October 15, 2007

How To Avoid Blowouts When Trading Forex

There are some people who say that you need to suffer a few blowouts (wiping out your trading account) before you can become successful.

I don't buy into this at all, simply because what this doesn't teach you is discipline, and if you want to become a successful forex trader, then discipline is one of the key attributes you will need.

When starting out you shouldn't just throw some money into a trading account, and say to yourself “well it's money I can afford to lose, so what the hell, let's go for it”. Instead you should protect that money as if it's your life savings and losing it all and being blown out is simply not an option.
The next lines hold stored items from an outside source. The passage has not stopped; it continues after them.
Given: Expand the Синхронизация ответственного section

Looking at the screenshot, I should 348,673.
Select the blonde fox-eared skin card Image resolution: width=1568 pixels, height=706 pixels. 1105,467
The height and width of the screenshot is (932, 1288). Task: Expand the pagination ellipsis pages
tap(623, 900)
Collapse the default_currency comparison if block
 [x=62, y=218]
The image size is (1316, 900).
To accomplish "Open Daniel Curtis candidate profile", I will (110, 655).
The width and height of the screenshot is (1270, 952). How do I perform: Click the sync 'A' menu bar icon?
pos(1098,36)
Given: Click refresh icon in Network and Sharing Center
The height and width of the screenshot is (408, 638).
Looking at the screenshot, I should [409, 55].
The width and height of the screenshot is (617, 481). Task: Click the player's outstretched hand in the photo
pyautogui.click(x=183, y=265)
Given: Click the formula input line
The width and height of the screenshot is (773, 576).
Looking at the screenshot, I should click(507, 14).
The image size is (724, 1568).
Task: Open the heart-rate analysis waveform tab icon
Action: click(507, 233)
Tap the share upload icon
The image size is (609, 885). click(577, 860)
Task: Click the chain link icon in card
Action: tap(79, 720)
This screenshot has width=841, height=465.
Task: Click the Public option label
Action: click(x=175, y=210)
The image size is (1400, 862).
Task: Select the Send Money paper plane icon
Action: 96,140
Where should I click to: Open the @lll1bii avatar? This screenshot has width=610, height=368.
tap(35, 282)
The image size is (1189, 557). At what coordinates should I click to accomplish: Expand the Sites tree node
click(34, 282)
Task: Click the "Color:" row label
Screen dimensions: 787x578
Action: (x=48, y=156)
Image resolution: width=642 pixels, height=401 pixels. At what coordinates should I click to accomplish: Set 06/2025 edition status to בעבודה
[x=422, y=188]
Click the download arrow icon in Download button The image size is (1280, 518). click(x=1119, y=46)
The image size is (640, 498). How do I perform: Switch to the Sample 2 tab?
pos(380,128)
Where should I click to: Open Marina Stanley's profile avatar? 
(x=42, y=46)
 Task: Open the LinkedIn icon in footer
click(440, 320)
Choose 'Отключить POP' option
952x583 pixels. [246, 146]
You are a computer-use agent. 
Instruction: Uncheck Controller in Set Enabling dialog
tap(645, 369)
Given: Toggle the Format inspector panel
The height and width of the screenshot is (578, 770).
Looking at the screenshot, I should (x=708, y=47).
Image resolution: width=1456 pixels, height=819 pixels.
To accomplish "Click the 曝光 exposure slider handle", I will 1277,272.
This will teach you to be disciplined both in your mind and in your trading where you should therefore be placing stop losses with every single trade to protect your capital in case you do incur any losses.

The key to becoming a successful profitable trader is to keep your losses small and contained and let your winners run, so your trading pot grows over time.

Unfortunately this is a lesson that even seemingly successful traders fail to learn. They may have built up large profits over a number of years, but if they don't use stop losses then eventually they can potentially be wiped out.

Indeed I know several traders who have sadly suffered this fate (mainly due to their ego and overconfidence) so please don't let this happen to you. Accepting a small loss when your stop loss is triggered is easy to swallow, but suffering a blowout and being completely wiped out due to not having controlled stop losses in place is not.